EXERCICE ÉCRIT —
Les affirmations (a), (b) et (c) concordent-elles avec le texte sur les ballets de Petipa à Marseille ? Répondez par oui ou non pour chacune, avec les mots décisifs du texte cités tels quels : (a) Pedro Consuegra a dirigé la troupe pendant dix-huit ans ; (b) Pedro Consuegra a reçu sa formation de danseur en Espagne ; (c) Jacques Namont était alors Premier danseur au Ballet de l'Opéra de Paris.

___ TEXTE PRÉSENTÉ ___

04 janvier 2019 : Les ballets de Petipa à Marseille, par Katia Anapolskaya - Hommage à Pedro Consuegra, avec les souvenirs de Jacques Namont.

En 1972 naît le Ballet National de Marseille. Si la compagnie est généralement associée au nom de Roland Petit, elle n'a pas été créée ex-nihilopar le célèbre chorégraphe. L'Opéra de Marseille possédait sa propre troupe, qui fut notamment dirigée par Rosella Hightower. Pedro Consuegra, danseur espagnol formé à Cuba, lui a succédé l'année même de la fondation du BNM, et en a conservé les rênes pas moins de dix-huit ans. Passionné par Marius Petipa, il a remonté, avec des moyens financiers souvent très réduits,
certains ballets de ce dernier, alors quasiment inconnus en France. Pour mener à bien cette entreprise, il a également eu recours à des artistes invités, comme Jacques Namont, à l'époque Premier danseur au Ballet de l'Opéra de Paris, qui occupa ensuite les fonctions de professeur à l'Ecole de danse de la compagnie nationale.


Pedro Consuegra devant la tombe de Marius Petipa, à Saint-Pétersbourg


2018 s'est achevé et c’est aussi l’Année Petipa qui prend fin, une année pleine d'événements, intéressants pour certains et pas trop pour d’autres... Mais cette année a quand même été marquée par un intérêt plus élevé que d'habitude pour la personnalité de ce grand maître du ballet classique.

___ CONTENU DES DONNÉES ___

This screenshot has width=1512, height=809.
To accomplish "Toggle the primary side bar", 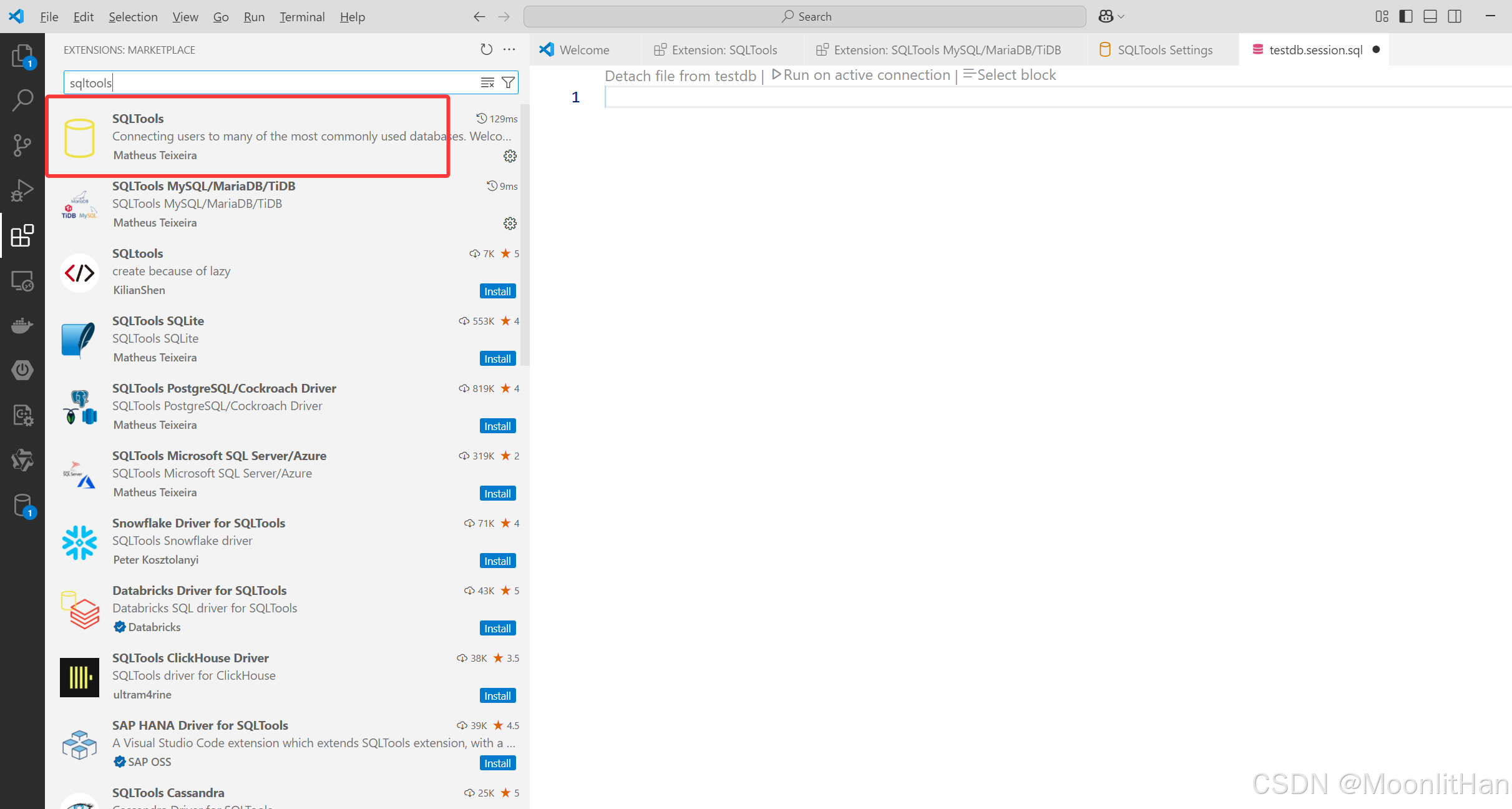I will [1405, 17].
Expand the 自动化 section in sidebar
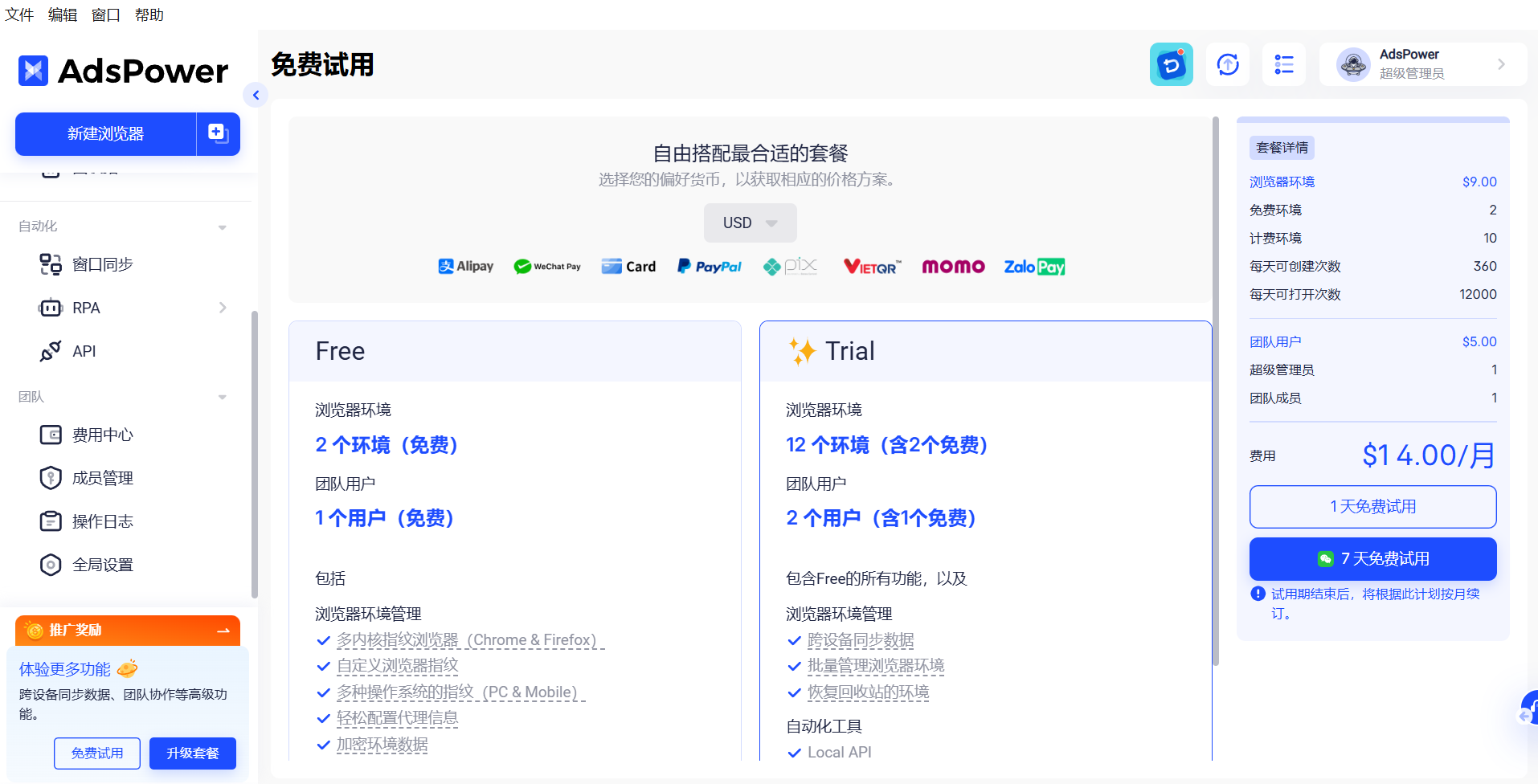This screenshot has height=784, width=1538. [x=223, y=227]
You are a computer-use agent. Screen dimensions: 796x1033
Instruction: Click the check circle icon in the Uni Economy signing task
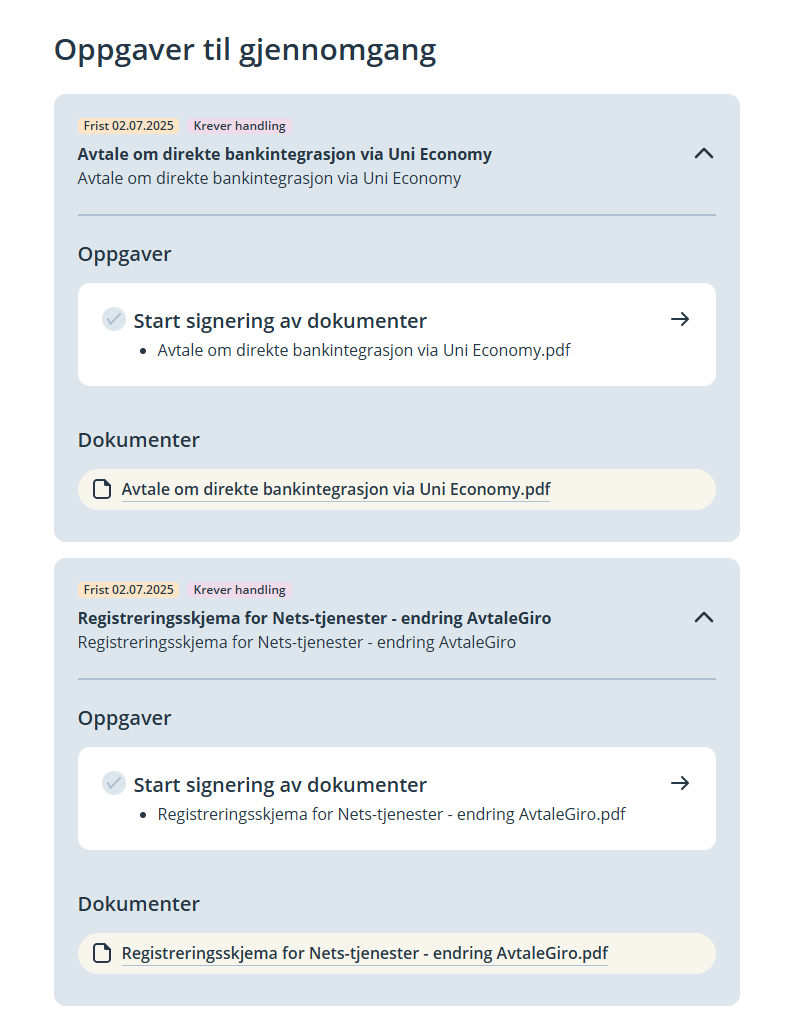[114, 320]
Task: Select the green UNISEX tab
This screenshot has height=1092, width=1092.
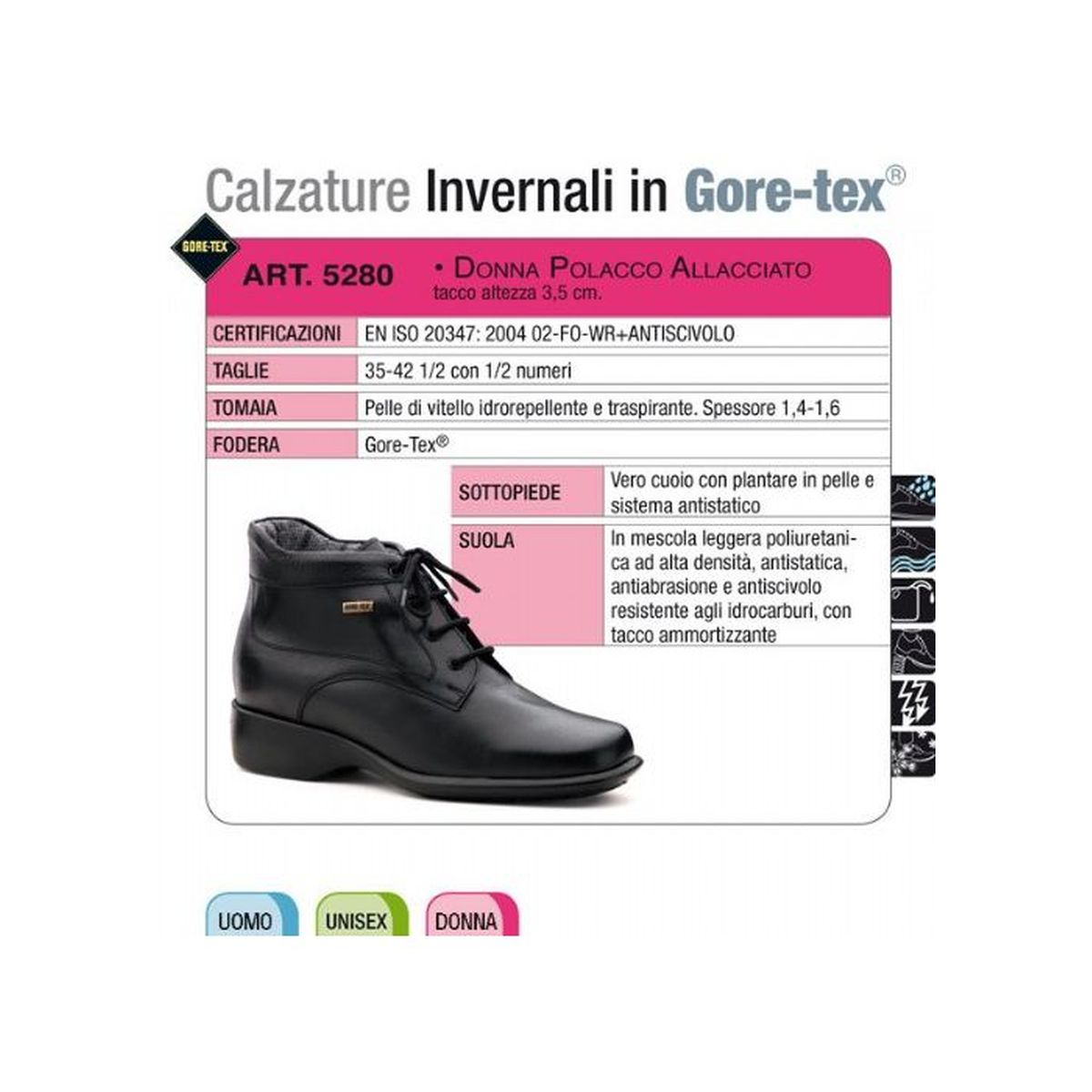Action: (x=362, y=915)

___

RÉSULTAT DE L'EXERCICE —
(a) Oui : « en a conservé les rênes pas moins de dix-huit ans »
(b) Non : « danseur espagnol formé à Cuba »
(c) Oui : « à l'époque Premier danseur au Ballet de l'Opéra de Paris »